Data for analysis -

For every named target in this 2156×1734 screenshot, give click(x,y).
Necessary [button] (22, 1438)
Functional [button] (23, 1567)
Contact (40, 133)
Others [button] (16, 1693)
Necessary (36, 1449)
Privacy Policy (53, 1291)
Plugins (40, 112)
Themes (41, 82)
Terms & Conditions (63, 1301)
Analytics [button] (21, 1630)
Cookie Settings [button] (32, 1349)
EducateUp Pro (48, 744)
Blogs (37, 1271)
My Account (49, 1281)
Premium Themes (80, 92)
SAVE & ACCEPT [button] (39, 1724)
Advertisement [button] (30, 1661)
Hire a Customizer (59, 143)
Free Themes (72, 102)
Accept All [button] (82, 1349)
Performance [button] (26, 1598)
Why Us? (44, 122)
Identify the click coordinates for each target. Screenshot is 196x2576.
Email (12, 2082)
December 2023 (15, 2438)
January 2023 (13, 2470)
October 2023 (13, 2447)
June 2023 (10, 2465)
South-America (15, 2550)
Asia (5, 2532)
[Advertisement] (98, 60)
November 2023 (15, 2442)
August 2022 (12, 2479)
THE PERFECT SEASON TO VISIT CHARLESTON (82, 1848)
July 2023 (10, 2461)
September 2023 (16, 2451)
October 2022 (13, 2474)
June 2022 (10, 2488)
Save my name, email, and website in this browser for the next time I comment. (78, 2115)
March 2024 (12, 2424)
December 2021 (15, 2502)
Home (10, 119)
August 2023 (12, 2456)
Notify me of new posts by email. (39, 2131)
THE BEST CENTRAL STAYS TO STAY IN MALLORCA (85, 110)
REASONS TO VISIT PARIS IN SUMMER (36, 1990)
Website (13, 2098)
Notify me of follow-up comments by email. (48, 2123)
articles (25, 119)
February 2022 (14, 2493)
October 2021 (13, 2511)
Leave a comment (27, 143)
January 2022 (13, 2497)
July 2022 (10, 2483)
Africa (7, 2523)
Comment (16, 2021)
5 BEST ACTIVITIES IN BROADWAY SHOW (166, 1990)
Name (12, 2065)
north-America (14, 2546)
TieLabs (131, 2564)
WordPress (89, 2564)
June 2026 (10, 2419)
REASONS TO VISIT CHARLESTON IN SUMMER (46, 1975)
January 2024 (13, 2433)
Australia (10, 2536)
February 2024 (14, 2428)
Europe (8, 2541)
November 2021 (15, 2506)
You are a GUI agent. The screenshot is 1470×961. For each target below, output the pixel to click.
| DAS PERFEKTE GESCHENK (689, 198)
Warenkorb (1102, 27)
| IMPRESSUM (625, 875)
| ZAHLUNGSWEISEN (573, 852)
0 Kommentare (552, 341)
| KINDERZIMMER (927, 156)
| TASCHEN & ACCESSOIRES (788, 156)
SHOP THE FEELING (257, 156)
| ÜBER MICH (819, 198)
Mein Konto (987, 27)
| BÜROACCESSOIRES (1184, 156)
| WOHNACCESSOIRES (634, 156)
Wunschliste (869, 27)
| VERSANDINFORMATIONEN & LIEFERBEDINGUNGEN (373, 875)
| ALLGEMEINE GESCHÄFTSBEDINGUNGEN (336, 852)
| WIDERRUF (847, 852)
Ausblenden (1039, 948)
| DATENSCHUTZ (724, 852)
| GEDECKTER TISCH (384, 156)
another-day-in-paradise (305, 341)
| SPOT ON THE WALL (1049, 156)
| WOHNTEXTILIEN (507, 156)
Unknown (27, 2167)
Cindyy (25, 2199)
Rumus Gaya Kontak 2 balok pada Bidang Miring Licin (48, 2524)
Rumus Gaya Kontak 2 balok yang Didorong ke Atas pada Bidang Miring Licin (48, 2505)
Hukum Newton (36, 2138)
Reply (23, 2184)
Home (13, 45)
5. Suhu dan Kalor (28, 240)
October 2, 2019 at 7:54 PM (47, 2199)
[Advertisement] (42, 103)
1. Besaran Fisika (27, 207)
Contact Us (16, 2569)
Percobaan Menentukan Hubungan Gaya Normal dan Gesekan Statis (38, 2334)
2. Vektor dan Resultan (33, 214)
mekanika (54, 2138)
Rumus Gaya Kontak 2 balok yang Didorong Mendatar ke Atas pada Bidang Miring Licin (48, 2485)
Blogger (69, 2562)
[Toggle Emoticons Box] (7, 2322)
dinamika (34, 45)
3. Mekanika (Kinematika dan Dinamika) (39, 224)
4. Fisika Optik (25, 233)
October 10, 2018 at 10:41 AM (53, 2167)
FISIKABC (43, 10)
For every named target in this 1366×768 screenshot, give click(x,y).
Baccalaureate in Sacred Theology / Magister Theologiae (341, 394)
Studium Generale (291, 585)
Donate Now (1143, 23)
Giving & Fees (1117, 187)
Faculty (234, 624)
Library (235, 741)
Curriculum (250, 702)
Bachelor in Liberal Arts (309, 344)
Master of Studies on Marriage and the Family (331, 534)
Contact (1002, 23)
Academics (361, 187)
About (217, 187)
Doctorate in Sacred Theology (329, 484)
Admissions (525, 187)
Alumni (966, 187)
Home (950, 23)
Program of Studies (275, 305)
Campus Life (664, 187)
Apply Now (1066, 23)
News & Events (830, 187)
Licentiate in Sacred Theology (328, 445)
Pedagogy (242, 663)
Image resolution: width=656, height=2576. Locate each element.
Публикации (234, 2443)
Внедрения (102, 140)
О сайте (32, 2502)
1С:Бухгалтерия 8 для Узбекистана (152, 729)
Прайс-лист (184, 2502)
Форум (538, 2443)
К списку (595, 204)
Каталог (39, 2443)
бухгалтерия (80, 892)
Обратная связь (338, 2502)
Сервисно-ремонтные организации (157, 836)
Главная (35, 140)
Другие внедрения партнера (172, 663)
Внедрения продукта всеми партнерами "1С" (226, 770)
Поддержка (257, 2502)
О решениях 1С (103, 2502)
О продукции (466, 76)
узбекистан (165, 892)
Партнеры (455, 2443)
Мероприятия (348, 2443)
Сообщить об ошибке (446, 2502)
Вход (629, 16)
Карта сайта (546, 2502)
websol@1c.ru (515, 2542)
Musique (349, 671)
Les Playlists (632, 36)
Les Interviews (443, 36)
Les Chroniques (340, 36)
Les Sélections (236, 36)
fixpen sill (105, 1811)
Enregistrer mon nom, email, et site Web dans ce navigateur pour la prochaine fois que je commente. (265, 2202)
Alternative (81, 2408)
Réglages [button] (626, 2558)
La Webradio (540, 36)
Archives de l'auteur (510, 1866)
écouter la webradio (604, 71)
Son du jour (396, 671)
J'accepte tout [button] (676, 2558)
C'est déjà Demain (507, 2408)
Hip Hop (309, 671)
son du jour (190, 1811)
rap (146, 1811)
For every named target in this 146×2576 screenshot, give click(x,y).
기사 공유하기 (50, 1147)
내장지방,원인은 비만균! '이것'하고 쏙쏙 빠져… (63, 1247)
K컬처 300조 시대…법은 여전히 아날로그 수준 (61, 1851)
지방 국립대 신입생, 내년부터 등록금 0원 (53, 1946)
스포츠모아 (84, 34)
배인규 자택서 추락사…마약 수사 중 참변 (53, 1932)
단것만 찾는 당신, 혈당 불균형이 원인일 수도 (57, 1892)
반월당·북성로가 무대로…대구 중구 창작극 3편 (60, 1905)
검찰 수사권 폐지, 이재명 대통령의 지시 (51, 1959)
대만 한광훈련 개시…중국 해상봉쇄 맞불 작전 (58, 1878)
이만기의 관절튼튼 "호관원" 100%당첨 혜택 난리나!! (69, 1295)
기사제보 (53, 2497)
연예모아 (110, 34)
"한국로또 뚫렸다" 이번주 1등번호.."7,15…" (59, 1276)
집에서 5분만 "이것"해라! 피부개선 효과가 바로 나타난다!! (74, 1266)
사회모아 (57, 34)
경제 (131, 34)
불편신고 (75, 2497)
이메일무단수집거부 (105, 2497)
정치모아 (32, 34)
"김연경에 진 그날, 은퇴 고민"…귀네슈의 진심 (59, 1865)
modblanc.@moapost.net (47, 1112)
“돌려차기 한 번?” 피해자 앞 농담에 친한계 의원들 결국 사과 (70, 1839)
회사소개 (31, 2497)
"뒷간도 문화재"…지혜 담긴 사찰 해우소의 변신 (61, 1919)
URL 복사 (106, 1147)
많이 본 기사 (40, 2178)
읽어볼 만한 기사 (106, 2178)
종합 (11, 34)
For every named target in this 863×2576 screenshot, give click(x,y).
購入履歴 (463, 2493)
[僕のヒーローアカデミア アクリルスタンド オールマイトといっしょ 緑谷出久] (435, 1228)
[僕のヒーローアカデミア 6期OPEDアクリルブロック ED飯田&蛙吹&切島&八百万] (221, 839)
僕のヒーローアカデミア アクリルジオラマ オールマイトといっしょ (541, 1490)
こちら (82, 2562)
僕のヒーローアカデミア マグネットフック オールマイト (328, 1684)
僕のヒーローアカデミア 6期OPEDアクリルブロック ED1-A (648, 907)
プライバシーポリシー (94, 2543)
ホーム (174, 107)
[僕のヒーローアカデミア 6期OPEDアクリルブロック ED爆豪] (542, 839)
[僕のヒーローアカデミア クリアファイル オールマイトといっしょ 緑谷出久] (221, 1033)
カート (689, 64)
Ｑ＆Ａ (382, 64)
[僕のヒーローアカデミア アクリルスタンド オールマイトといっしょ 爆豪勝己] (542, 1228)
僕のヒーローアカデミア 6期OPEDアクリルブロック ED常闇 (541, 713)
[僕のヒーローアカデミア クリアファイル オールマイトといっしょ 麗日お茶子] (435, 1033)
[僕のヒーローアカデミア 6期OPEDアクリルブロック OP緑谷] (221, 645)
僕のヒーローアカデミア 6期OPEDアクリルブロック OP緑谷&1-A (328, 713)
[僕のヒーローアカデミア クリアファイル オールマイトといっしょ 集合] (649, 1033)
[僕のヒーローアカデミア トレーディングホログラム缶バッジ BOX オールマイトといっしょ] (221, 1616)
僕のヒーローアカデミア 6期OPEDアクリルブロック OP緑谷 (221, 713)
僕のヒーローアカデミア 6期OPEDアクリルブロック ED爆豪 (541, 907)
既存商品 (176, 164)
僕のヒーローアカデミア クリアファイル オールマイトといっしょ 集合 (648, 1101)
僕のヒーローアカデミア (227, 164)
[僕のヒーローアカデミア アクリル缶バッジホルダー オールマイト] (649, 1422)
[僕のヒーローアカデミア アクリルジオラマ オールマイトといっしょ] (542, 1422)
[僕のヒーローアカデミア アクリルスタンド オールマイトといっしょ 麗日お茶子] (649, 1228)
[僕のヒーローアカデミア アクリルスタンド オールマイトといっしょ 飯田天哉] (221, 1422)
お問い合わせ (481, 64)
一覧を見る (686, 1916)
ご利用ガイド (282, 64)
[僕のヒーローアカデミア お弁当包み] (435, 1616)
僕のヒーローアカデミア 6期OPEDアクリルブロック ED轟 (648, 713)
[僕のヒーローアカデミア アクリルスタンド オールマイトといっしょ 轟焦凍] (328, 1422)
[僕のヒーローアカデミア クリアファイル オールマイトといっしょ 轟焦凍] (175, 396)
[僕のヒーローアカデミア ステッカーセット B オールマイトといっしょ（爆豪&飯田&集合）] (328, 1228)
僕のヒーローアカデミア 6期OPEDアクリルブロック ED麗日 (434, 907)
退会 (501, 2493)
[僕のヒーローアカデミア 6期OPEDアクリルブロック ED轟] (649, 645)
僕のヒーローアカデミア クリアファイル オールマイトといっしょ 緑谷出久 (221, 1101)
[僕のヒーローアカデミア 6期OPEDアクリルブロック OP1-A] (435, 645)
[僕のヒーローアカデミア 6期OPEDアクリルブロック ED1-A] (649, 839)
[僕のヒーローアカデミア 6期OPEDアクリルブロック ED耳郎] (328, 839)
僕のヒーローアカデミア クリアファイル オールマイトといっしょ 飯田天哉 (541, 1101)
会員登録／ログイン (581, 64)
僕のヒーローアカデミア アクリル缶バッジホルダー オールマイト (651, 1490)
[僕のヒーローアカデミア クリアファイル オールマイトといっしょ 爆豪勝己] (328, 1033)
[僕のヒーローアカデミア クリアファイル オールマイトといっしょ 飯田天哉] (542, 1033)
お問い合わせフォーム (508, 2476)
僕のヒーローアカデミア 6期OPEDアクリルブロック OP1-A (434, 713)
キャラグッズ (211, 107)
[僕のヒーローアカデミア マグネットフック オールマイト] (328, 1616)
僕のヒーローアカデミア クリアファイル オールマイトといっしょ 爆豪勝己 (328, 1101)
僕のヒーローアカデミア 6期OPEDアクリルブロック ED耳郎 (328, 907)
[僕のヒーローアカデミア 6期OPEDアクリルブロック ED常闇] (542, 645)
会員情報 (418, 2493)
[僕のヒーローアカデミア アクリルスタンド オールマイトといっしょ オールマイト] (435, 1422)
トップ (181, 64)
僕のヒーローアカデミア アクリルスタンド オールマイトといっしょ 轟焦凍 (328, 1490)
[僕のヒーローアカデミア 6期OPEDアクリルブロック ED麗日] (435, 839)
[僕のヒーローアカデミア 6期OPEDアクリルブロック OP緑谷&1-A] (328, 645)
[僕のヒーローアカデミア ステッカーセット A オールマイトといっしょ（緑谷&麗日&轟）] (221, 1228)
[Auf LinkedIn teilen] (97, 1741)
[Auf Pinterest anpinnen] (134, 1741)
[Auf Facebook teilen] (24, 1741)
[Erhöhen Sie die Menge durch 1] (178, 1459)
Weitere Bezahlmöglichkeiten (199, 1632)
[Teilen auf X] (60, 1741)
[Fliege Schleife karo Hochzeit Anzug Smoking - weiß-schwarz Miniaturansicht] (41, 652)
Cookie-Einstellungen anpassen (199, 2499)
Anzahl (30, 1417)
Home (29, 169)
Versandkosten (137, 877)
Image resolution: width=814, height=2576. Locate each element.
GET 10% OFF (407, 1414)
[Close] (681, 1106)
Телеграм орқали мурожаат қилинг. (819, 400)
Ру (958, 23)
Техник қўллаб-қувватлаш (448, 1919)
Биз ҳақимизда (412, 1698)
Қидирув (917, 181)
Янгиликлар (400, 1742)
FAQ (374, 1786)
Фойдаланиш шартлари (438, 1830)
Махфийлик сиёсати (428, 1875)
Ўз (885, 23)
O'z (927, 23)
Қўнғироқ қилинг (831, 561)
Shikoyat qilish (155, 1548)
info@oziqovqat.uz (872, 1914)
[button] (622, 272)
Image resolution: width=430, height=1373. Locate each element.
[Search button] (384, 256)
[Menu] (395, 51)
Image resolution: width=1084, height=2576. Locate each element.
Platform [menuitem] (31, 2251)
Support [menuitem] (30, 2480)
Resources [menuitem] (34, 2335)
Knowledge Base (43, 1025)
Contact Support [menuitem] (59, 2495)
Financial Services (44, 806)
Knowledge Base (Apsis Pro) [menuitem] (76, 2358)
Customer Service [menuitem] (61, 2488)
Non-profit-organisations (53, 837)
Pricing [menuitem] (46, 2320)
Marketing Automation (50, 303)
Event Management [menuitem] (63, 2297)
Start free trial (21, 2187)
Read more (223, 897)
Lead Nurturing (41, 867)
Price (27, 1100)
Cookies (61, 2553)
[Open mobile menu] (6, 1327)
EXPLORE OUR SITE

What you should do - All that belongs in the answer is the run of lines above from the line containing "お問い合わせフォーム (508, 2476)" through the line containing "会員情報 (418, 2493)", exactly as written.

Completed exercise -
お問い合わせフォーム (508, 2476)
僕のヒーローアカデミア 6期OPEDアクリルブロック OP1-A (434, 713)
キャラグッズ (211, 107)
[僕のヒーローアカデミア マグネットフック オールマイト] (328, 1616)
僕のヒーローアカデミア クリアファイル オールマイトといっしょ 爆豪勝己 (328, 1101)
僕のヒーローアカデミア 6期OPEDアクリルブロック ED耳郎 (328, 907)
[僕のヒーローアカデミア 6期OPEDアクリルブロック ED常闇] (542, 645)
会員情報 (418, 2493)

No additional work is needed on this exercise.